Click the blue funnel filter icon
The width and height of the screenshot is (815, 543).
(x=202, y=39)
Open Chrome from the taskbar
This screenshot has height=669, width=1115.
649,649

_Problem requirements_. Repeat the material above in full, keeping every word.

_Answer section_.
Click the blue funnel filter icon
The width and height of the screenshot is (815, 543).
(x=202, y=39)
Open Chrome from the taskbar
This screenshot has height=669, width=1115.
649,649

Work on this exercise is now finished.